Work required:
The records below are to be written out again, exactly as they appear.
** Opening Supplied data block **
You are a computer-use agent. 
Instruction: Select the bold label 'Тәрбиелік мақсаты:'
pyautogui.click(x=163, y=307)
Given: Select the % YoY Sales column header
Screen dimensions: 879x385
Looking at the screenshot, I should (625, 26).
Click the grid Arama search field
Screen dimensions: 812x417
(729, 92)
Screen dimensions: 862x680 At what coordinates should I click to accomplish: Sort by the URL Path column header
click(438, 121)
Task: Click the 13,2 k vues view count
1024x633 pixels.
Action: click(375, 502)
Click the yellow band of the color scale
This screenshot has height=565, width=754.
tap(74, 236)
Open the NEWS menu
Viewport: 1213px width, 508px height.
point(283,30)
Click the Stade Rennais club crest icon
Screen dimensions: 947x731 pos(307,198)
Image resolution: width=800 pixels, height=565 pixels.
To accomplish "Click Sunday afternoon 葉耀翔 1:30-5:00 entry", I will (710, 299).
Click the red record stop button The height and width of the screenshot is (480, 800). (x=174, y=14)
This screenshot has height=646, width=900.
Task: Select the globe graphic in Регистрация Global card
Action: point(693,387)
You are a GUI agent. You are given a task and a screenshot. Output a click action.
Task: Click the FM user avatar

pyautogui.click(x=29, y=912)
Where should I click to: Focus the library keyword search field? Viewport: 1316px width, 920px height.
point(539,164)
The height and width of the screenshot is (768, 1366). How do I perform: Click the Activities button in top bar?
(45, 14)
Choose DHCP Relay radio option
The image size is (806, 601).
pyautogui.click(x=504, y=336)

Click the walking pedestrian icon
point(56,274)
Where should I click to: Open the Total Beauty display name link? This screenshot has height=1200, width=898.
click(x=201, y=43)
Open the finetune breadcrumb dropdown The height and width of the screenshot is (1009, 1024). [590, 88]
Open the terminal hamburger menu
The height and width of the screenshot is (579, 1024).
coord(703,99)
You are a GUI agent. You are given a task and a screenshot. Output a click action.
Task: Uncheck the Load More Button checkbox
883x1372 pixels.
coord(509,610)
** Closing Supplied data block **
Result below:
You are a computer-use agent. 
Instruction: Select the bold label 'Тәрбиелік мақсаты:'
pyautogui.click(x=163, y=307)
Given: Select the % YoY Sales column header
Screen dimensions: 879x385
Looking at the screenshot, I should (625, 26).
Click the grid Arama search field
Screen dimensions: 812x417
(729, 92)
Screen dimensions: 862x680 At what coordinates should I click to accomplish: Sort by the URL Path column header
click(438, 121)
Task: Click the 13,2 k vues view count
1024x633 pixels.
Action: click(375, 502)
Click the yellow band of the color scale
This screenshot has height=565, width=754.
tap(74, 236)
Open the NEWS menu
Viewport: 1213px width, 508px height.
point(283,30)
Click the Stade Rennais club crest icon
Screen dimensions: 947x731 pos(307,198)
Image resolution: width=800 pixels, height=565 pixels.
To accomplish "Click Sunday afternoon 葉耀翔 1:30-5:00 entry", I will (710, 299).
Click the red record stop button The height and width of the screenshot is (480, 800). (x=174, y=14)
This screenshot has height=646, width=900.
Task: Select the globe graphic in Регистрация Global card
Action: point(693,387)
You are a GUI agent. You are given a task and a screenshot. Output a click action.
Task: Click the FM user avatar

pyautogui.click(x=29, y=912)
Where should I click to: Focus the library keyword search field? Viewport: 1316px width, 920px height.
point(539,164)
The height and width of the screenshot is (768, 1366). How do I perform: Click the Activities button in top bar?
(45, 14)
Choose DHCP Relay radio option
The image size is (806, 601).
pyautogui.click(x=504, y=336)

Click the walking pedestrian icon
point(56,274)
Where should I click to: Open the Total Beauty display name link? This screenshot has height=1200, width=898.
click(x=201, y=43)
Open the finetune breadcrumb dropdown The height and width of the screenshot is (1009, 1024). [590, 88]
Open the terminal hamburger menu
The height and width of the screenshot is (579, 1024).
coord(703,99)
You are a GUI agent. You are given a task and a screenshot. Output a click action.
Task: Uncheck the Load More Button checkbox
883x1372 pixels.
coord(509,610)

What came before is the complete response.